- _O que produzir_:
Transcreva o trecho do texto sobre a mudança de SP para o Rio começando em "Não fosse a" e seguindo até "fé. Ainda bem.", sem alterar nenhuma palavra.

- _Texto de origem_:
┌────────
Vivi esse turbilhão de sentimentos ao longo dos últimos três meses, desde que meus filhos souberam que íamos nos mudar de SP para o Rio. A Priscilla mulher decidiu vir junto com o marido, apesar de muitas questões e de muitos medos. Mas quem sofreu mais foi a Priscilla mãe. (Como se fosse possível separar duas pessoas num só indivíduo…)

 

A verdade é que as questões pessoais de uma mulher são diferentes e eu diria até que são menos sofridas do que as que uma mãe carrega. Na mudança, por exemplo, a mãe que lidou com o sofrimento dos filhos em deixar a casa, a escola, o clube e os amigos da cidade onde nasceram estava um caco por dentro. Por causa disso, deixei várias coisas da vida escaparem. Doeu muito vê-los viver essa separação com tanta tristeza. Meu coração, vira e mexe, ainda fica apertado.

 

Não fosse a mulher analisada que conhece seus desejos (muitos deles diferentes dos desejos da mãe, confesso), talvez eu tivesse sucumbido “por eles”. Mas a minha análise não me permitiu. Nem a minha fé. Ainda bem.

 

“Mãe, por que a gente não pode morar em SP e o papai no Rio?”, perguntavam toda semana. “Por que eu não estava feliz no trabalho e também acredito que a minha vida profissional pode ser legal lá.”, foi uma das respostas que eles ouviram. A família unida é importante, eu sei. Mas uma mãe precisa se reconhecer como indivíduo. Eu precisava apostar e vir.

 

A certeza do quanto é importante mulheres conhecerem seus desejos pessoais, independentemente dos filhos, é uma força que me move. Isso eu aprendi com a minha mãe. Teve um tempo na infância que eu não entendia, mas só me fez bem.

 

Para superar o medo e a insegurança naturais, a fé em Deus me faz acreditar, desde a decisão, que tudo vai dar certo e que as crianças também vão ficar bem. Tem mais: eu sei que elas se adaptam facilmente quando a vida é gentil e que essa história vai ser acervo de superação de muita utilidade no futuro.

 

Pra minha alegria, enfim, chegou o dia em que eles se alegraram. Às vezes, ainda demonstram que é como se estivessem no Rio curtindo as férias e que, no fim, vão poder voltar para a vida que conhecem em SP. Mesmo assim, a mãe que me habita já respira aliviada. Aos poucos, as nuvens se dissipam. Graças a Deus, aquela angústia começa a dar lugar à leveza. E não é que esses sentimentos da mãe ajudam a mulher a se fortalecer para enfrentar o novo momento da carreira, a nova fase do casamento e todas as construções que vão precisar ser feitas?

 

Mãe e mulher sempre em luta. Juntas, quando se respeitam, sempre nos fazem melhores, mais leves, mais fortes, mais corajosas, mais sensíveis, mais humanas. Ver as crianças felizes com as novas possibilidades, apesar das muitas perdas, é um bálsamo. E é combustível para continuarmos. Sigo com coragem e com muita entrega de fé. Pra eles, por nós e por mim.
└────────
- _Dados para revisão_:
┌────────
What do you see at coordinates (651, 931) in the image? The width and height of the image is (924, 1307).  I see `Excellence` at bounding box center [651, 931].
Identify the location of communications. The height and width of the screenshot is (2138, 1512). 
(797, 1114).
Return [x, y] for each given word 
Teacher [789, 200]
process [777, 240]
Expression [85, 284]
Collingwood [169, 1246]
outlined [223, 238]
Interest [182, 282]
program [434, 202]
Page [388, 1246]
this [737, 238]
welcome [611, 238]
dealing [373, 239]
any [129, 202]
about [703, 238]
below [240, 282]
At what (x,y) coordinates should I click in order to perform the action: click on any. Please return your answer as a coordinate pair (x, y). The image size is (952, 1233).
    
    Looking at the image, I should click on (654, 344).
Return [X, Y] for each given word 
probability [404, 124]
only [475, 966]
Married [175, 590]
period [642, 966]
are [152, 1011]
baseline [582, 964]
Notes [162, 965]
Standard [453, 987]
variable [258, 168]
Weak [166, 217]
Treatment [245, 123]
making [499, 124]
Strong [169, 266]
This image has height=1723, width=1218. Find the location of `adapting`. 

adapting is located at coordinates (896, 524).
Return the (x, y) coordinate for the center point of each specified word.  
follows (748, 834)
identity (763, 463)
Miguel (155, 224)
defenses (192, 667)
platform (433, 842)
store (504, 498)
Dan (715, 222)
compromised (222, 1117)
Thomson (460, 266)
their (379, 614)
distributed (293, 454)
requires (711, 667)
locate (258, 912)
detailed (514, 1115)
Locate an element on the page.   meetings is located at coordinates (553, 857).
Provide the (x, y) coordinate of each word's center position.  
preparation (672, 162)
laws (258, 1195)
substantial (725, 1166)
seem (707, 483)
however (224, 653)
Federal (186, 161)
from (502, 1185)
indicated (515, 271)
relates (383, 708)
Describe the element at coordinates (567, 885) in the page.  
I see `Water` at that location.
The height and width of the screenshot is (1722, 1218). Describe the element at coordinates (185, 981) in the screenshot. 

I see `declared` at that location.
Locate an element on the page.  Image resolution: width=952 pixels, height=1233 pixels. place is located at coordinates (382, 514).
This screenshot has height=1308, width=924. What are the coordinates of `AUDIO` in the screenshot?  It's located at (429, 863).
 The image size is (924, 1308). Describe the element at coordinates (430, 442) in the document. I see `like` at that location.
└────────
- _Resposta_:
Não fosse a mulher analisada que conhece seus desejos (muitos deles diferentes dos desejos da mãe, confesso), talvez eu tivesse sucumbido “por eles”. Mas a minha análise não me permitiu. Nem a minha fé. Ainda bem.